I don't know enough to comment on your plan, but RE 64kB - is this just a rough guess, or based on V8 stuff? In case it's helpful, here's the distribution of response lengths that produces the bottom-up "self times" in the original post in this thread. The x-axis are string lengths of the responses in thousands:

image (7)

So about half of the requests are under 60k characters. Mentioning just in case the 1MB responses I used in the minimal reproduction mislead you into thinking that it's only for responses at the 1MB scale where op_http_set_response_body_text becomes an issue.

mmastrac commented 11 months ago

Thanks for that note! I'll modify the proposed plan to do some perf testing around this.

billywhizz commented 11 months ago

fyi. i ran some tests on this - comparing latest deno, bun and a custom c++ runtime on same v8 minor release as deno.

from what i can see the main issue here is a difference in how JSC and v8 garbage collection work, especially when it comes to mostly ascii/latin1 strings.

if i move the creation of the string out of the request handler, then i see roughly same performance for Bun and a very minimal v8 runtime, while Deno improves to 50% of the throughput of bun.

const str = "a".repeat(1024*1024)

Deno.serve({port: 3000}, request => {
  return new Response(str);
});

deno
1230 rps

bun
2450 rps

custom v8/c++
2600 rps

interestingly, if i run Bun with the --smol command line switch, then Bun throughput decreases from 2450 rps to 760 rps (with much reduced overall memory usage).

this is the only info i can find about this command line switch for Bun/JSC without digging into the JSC source. but it seems the default/large JSC heap handles this particular scenario better than v8?

i think there are still some improvements that could be made inside the Deno Response handler, but it's also possible Bun is not conforming to spec here while Deno is - something to keep in mind.

I will also have a look later today at whether this remains an issue in a more realistic scenario. I am suspicious there is some kind of caching/re-use of these static strings under the hood on the Bun/JSC side.

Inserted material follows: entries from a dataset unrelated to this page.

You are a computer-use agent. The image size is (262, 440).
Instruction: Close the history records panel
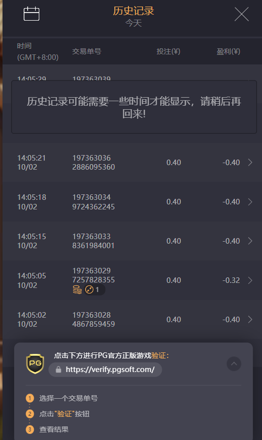[241, 14]
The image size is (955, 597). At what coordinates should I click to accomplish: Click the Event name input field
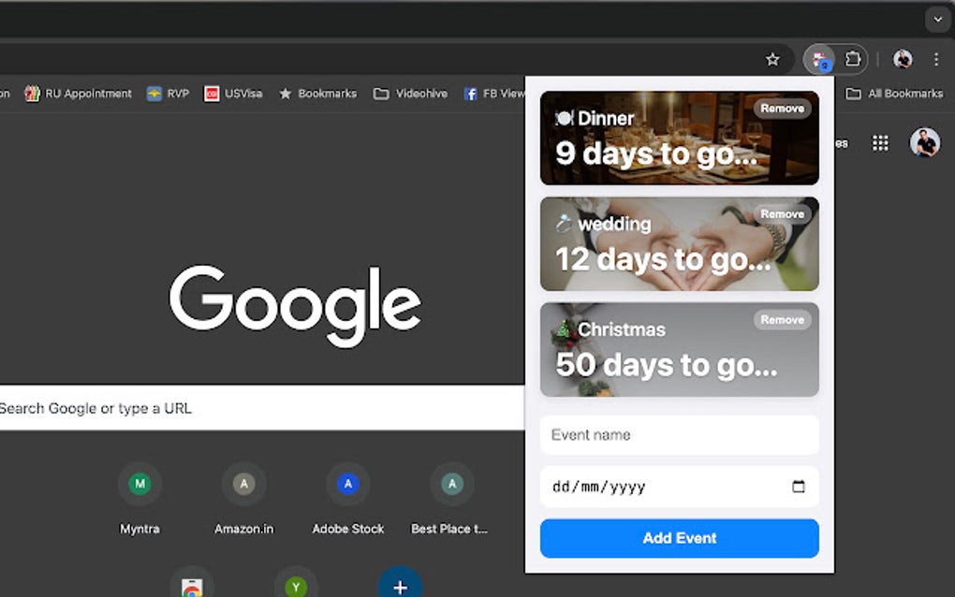click(679, 434)
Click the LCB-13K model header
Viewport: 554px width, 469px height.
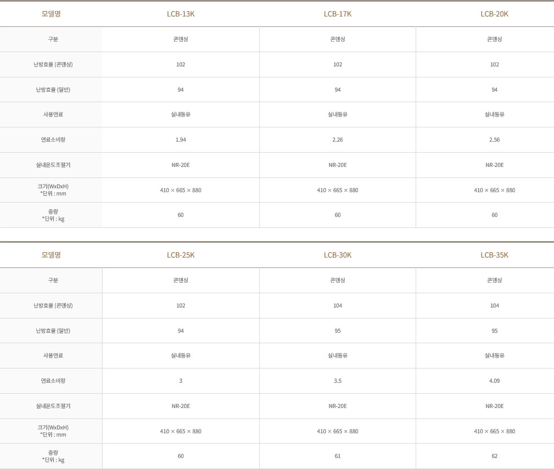click(181, 14)
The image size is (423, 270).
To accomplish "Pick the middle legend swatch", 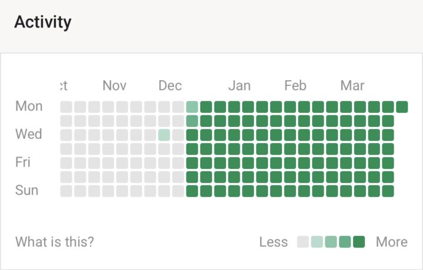I will point(331,242).
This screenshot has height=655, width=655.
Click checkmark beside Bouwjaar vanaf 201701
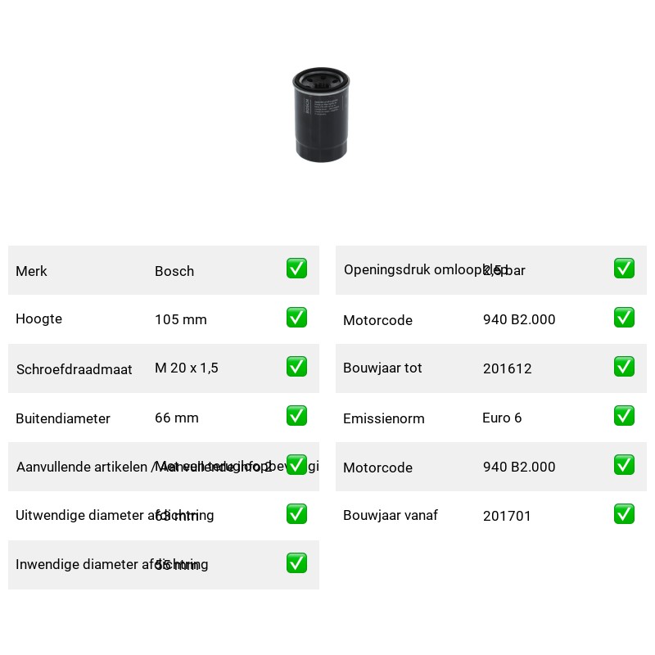point(624,514)
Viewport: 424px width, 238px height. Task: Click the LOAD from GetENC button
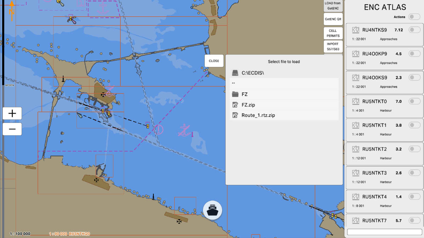pyautogui.click(x=333, y=5)
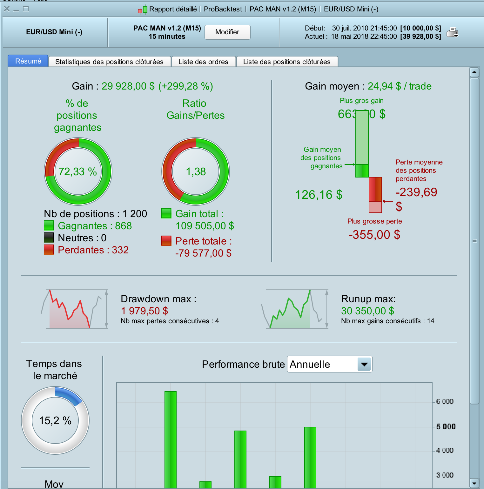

PS - i also tried pretty much all of the v8 gc-related flags and couldn't find anything that made a difference for this particular scenario.

billywhizz commented 11 months ago

I've done some further testing on this and, as far as I can see, this is down to differences in UTF-8 encoding of strings between Bun/JSC and Deno/Node/V8.

I posted some benchmarks here, which you should be able to run without much difficulty. There is a google sheet here with results of a run I did on my laptop. It's quite interesting I think.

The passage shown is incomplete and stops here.